Al Sharpton’s National Action Network helped lead a protest Friday outside the New York headquarters of the National Football League. The demonstration comes in response to the league’s new rules aimed at ending player protests during the playing of the national anthem.
Over a dozen demonstrators appeared outside the midtown Manhattan HQ of the football league, led by members of the National Action Network (NAN), a civil rights organization, The Hill reported.
Some of the small group worse jerseys featuring the name and number of former San Francisco 49er Colin Kaepernick, the NFL player who invented the anthem protest at the start of the 2016 football season.
Protestors taking a knee outside of the @NFL ~ @NationalAction @womensmarch @NAACP @KirstenJohnFoy @TamikaDMallory @JumaaneWilliams, Mark Thompson, @IamRevKev pic.twitter.com/Pq7KWCpdBa
— Rachel Noerdlinger (@rachelnoerd) May 25, 2018
NAN Northeast Regional Director Kirsten John Foy slammed the NFL team owners and President Donald Trump for supposedly quashing the player’s right to protest.
“Our demand is that the NFL reverse that immoral and unconstitutional decision,” Foy exclaimed.
Foy’s group was joined by the NAACP, the Women’s March, and the Justice League of New York City.
Women’s march leader Tamika Mallory insisted that she was no longer interested in trying to get the NFL’s ear, she proposed stronger actions.
“I’m not here to talk to the NFL. They have already drawn a line in the sand, and they have doubled-down on us. The question is, what are we prepared to do?” Mallory yelled angrily. “What are we prepared to do? The NFL is complicit in the oppression of black and brown people in this moment. They are complicit.”

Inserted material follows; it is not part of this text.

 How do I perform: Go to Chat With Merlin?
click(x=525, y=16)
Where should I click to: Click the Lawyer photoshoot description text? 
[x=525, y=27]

Mallory went on to throw the “slavery card” by insisting that players are treated like slaves in the NFL.
“They own these young men in their minds,” Mallory accused of the NFL. “The slave owners have said that if the slaves get out of line, we will show them. … The question is: What will the rest of us do about them putting the slaves in line?
“This is not about the flag, this is not about an anthem … this is about the loss of life, the brutality of black and brown young women.”
The claim that the anthem protests are not about attacking the country run contrary to the proclamations made by Colin Kaepernick himself when early in his history of protests he said he could never stand to honor the country and said that the U.S.A. was never great.
The newest round of protests against the NFL comes on the heels of the league’s decision this week to fine teams for allowing players to take a knee during the national anthem. The new rule announced on May 23 maintains that players can stay in the locker room if they are not interested in standing for the anthem but that if they do take to the sidelines, they must stand during the song.